**Problem requirements:** Restate word for word the entries below, starting with the line with "E-Mail (39, 2566)" and continuing through the line with "Liposuktion (85, 264)". Include both of those lines and no others.

[Data extracted from a collection]
——————

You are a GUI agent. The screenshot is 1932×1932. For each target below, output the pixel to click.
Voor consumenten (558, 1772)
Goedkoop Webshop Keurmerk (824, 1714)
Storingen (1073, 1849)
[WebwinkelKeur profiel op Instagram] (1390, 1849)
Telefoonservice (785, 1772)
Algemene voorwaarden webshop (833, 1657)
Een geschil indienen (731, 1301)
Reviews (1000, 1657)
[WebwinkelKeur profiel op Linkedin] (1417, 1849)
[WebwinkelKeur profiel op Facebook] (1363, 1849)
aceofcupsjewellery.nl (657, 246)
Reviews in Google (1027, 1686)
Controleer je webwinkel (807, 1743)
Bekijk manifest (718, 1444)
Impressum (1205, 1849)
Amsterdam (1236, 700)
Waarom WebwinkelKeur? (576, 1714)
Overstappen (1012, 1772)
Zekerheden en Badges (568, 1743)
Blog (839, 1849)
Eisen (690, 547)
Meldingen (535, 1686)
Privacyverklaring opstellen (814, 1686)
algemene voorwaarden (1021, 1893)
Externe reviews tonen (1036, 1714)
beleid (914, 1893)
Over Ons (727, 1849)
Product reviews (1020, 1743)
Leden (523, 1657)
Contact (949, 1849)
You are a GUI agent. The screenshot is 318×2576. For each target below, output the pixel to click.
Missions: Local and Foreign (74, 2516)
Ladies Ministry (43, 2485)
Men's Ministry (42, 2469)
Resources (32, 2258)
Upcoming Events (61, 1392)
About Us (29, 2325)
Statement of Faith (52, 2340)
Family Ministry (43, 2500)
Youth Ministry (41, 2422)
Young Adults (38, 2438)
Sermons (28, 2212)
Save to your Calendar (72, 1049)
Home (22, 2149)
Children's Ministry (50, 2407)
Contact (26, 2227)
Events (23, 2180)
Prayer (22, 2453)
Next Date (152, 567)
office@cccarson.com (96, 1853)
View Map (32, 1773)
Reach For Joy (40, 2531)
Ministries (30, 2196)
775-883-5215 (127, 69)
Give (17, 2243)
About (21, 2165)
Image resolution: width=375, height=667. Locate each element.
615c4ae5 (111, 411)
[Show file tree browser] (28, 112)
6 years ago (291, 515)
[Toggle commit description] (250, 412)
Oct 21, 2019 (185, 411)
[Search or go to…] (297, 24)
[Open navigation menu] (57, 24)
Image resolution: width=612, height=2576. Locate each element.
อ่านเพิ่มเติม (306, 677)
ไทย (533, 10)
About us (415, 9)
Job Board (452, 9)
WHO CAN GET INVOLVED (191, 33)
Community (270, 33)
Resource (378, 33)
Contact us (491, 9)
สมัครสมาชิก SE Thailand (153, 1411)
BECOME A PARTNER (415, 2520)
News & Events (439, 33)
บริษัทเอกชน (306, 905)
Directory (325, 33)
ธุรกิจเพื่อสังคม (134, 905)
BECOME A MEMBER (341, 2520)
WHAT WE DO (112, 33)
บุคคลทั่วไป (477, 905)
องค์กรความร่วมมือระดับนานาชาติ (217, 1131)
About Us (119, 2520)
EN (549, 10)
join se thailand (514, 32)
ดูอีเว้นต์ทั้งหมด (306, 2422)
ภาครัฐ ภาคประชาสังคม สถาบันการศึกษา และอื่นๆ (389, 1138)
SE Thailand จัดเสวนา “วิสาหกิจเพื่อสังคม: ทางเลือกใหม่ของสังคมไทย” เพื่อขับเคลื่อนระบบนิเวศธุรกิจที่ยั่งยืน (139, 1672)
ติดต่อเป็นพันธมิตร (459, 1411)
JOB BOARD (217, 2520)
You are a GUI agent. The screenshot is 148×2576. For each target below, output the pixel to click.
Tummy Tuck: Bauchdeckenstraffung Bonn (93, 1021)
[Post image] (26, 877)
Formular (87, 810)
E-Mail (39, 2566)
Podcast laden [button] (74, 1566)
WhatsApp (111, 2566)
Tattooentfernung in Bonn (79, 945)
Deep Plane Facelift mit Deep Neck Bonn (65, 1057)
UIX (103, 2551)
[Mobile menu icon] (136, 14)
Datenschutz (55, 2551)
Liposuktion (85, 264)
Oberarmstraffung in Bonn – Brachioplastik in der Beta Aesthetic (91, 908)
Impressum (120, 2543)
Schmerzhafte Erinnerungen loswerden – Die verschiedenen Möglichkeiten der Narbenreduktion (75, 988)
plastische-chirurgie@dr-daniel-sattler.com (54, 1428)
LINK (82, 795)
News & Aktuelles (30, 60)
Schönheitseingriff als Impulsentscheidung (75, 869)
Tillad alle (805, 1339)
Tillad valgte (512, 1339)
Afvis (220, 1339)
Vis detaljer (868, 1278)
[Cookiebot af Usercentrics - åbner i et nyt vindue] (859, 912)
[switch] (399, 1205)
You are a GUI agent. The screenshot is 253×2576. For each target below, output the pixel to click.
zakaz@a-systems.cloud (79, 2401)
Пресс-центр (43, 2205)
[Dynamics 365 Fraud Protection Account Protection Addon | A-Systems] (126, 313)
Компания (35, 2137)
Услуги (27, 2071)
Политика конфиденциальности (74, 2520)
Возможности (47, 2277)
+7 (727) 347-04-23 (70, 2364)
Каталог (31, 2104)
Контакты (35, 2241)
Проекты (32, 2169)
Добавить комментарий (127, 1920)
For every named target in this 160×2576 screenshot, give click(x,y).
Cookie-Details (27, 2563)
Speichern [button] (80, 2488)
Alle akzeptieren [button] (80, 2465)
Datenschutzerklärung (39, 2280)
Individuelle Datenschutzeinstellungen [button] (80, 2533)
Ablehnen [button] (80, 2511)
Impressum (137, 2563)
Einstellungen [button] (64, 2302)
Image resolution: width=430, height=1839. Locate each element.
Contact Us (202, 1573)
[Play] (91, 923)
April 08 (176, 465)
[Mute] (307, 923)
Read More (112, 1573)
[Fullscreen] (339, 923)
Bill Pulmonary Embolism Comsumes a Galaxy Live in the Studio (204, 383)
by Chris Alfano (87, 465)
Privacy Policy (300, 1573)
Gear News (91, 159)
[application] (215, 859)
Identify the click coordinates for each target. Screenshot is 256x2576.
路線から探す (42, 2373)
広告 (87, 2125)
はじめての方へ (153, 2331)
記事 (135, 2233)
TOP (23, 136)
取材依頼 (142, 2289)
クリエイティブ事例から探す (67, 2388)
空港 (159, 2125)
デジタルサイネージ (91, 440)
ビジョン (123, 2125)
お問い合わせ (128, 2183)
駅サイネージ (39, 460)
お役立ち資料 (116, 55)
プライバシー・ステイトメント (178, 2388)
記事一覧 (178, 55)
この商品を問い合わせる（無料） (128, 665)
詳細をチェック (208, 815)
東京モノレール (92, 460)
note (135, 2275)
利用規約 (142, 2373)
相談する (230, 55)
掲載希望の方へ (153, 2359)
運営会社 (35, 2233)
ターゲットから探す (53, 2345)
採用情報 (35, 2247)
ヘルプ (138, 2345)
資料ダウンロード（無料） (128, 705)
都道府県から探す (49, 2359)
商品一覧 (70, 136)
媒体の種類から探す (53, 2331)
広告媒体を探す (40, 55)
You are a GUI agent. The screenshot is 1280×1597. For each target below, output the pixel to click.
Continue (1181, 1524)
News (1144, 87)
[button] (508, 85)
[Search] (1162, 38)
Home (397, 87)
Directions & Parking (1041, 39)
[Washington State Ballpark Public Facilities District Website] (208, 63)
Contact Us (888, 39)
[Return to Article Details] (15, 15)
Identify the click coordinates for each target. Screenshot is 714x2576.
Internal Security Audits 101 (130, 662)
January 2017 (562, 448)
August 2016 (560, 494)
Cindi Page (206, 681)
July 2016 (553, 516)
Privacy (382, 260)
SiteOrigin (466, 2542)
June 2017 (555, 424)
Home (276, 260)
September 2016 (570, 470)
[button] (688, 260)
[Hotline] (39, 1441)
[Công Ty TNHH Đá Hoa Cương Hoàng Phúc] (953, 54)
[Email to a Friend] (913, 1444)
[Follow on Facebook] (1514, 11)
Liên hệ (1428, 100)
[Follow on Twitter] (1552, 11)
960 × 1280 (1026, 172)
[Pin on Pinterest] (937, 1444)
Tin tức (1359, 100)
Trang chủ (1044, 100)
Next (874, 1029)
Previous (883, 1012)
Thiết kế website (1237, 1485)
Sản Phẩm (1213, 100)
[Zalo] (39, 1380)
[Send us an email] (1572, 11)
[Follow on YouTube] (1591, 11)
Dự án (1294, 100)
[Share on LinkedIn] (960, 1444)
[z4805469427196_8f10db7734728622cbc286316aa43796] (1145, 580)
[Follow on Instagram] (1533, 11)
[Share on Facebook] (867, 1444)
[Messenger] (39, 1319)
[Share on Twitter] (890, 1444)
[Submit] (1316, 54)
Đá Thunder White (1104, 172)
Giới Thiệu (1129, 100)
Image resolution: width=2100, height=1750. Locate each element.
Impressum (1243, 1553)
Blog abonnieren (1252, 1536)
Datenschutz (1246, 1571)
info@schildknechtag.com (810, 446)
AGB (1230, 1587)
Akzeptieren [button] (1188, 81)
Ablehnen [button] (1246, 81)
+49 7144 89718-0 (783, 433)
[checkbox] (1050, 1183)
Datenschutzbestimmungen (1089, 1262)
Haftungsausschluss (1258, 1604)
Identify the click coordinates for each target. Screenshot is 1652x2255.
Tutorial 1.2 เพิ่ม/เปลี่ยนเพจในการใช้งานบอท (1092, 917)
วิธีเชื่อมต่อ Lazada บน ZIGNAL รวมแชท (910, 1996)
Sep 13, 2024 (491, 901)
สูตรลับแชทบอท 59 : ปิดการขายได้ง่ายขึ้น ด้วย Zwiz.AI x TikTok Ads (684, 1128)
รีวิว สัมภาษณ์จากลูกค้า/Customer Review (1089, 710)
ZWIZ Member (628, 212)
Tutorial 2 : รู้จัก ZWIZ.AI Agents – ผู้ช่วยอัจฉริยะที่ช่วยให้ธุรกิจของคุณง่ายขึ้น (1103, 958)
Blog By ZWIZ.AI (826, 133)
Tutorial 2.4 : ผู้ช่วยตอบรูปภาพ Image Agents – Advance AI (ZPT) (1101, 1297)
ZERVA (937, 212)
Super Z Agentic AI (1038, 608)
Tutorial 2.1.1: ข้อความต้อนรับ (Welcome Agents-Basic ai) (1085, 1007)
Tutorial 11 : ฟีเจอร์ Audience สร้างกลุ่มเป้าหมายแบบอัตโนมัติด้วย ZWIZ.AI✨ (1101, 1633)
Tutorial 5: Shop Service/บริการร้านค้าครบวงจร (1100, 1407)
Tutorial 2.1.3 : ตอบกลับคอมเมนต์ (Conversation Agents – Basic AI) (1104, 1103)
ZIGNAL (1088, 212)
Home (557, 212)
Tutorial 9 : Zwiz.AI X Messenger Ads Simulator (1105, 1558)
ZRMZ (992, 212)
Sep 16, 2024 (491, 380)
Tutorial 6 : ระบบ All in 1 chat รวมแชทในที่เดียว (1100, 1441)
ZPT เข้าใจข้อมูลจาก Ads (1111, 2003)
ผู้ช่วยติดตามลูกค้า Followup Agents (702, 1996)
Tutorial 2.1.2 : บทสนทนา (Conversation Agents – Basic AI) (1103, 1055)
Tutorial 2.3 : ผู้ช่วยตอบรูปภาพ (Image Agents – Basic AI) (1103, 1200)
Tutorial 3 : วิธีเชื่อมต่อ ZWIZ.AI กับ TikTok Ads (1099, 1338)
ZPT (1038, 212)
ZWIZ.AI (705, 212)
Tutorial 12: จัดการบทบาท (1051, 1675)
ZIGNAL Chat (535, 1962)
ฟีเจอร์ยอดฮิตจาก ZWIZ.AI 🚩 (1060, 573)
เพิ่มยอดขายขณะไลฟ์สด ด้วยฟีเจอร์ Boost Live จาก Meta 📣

——————

**Task solution:**
E-Mail (39, 2566)
Podcast laden [button] (74, 1566)
WhatsApp (111, 2566)
Tattooentfernung in Bonn (79, 945)
Deep Plane Facelift mit Deep Neck Bonn (65, 1057)
UIX (103, 2551)
[Mobile menu icon] (136, 14)
Datenschutz (55, 2551)
Liposuktion (85, 264)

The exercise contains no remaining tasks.